Character from "Dallas"

Ray Krebbs is a fictional character in the American television series Dallas, played by Steve Kanaly from 1978 to 1989. Ray Krebbs is the illegitimate son of Texas oil baron Jock Ewing. He later appeared in the reunion movie Dallas: War of the Ewings (1998) and made guest appearances in the 2012 continuation of Dallas.

==Storylines==

===Original series===
Ray worked for Jock, maintaining Southfork as its ranch foreman. Initially, Ray was a bit of a rogue, dating the much younger Lucy Ewing on the sly, and collaborating with J.R. Ewing to break up J.R.'s younger brother Bobby and his new wife (and Ray's old flame), Pamela Barnes. Despite this, Ray had a good heart and became a trusted and upstanding friend of the Ewing family. Eventually, Amos Krebbs showed up in Dallas in 1980 and revealed that he was not Ray's father, reading out information in Margaret Hunter's diary to Jock Ewing, which revealed that Jock was Ray's father. Jock welcomed Ray into the Ewing family and publicly acknowledged Ray as his son. Because of the incestuous implications, Ray eventually found happiness with the politician and widow of former Texas governor Sam Culver, Donna Culver Krebbs, and they married in 1981.

===Reunion film===
In 1998, Ray (with dyed brown hair) makes a shocking return in Dallas: War of the Ewings when he helps Bobby and Sue Ellen in a bar-room brawl.
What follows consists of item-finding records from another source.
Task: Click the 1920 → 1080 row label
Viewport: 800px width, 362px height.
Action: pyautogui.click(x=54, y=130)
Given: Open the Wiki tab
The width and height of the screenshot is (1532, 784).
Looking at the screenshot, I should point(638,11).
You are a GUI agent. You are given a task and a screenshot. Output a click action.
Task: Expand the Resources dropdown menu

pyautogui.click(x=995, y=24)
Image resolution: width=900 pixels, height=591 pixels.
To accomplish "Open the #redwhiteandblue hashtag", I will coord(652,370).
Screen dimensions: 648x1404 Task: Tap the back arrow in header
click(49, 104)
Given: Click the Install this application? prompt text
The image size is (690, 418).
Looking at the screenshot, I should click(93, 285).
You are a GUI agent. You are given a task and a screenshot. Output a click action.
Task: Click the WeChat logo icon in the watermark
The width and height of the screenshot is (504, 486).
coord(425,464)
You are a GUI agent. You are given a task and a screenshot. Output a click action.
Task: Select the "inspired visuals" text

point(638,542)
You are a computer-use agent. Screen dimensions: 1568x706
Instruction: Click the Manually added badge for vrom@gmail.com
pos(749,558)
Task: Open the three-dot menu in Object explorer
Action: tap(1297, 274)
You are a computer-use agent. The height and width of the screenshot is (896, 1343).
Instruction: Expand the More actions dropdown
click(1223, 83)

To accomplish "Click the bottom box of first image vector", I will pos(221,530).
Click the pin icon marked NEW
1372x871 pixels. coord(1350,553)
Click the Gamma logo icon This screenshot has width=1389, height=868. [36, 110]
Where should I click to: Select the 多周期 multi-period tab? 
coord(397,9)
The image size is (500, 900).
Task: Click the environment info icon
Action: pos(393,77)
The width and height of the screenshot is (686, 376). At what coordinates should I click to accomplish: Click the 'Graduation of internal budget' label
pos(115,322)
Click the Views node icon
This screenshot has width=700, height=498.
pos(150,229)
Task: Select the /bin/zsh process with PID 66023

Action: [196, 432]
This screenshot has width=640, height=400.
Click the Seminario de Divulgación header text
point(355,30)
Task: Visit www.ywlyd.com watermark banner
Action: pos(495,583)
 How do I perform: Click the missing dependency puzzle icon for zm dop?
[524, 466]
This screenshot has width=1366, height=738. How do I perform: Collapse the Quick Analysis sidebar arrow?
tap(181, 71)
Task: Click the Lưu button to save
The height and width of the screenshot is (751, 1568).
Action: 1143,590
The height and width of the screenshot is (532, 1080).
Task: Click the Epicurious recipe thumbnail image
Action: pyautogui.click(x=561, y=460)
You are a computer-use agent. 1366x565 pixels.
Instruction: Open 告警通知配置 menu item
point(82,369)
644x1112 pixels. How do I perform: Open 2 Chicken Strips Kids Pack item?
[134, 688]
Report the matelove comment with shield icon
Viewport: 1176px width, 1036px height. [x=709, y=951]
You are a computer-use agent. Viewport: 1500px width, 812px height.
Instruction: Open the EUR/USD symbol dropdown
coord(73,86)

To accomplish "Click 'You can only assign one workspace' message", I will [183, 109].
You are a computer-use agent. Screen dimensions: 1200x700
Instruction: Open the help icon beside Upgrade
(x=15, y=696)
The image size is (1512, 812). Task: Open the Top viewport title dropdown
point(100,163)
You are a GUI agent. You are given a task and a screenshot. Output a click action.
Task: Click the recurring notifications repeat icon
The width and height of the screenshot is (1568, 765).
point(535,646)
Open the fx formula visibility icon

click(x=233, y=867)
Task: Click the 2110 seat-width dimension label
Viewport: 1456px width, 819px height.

It is later revealed that Ray is broke as the Krebbs ranch was remortgaged several times (how Ray owned the ranch again is unknown, as it was last seen owned by Michelle Stevens in 1991). Bobby helps him out until J.R. unwittingly helps Ray pocket $50 million for the land, which was auctioned to J.R.'s bitter rival, Carter McKay. The land was valued at only $10 million but happened to be a source of crude oil, which started a bidding war between J.R. and McKay. McKay's bid won the auction, but J.R. later revealed that, in Jock's will, the mineral rights were deeded to the Ewings' trust, thereby making the oil inaccessible to Carter McKay.

===2012 revival===
Ray appeared occasionally in the continuation of Dallas. In 2012, Ray attended his nephew Christopher's wedding to Rebecca Sutter (or Pamela Rebecca Barnes) and later appeared at Bobby's final Southfork barbecue. In 2013, Ray attended J.R.'s funeral at Southfork, where he said that he could never make Jock proud the way J.R. did. Ray was mentioned in J.R.'s will, but only with the words "Hello, Ray". In 2014, Ray appeared again at Southfork to attend the wedding of his nephew John Ross to Pamela Rebecca Barnes.

Since Ray's return to Dallas, no mention was made of Jenna, his daughter Margaret, stepdaughter Charlie, or adopted son Lucas.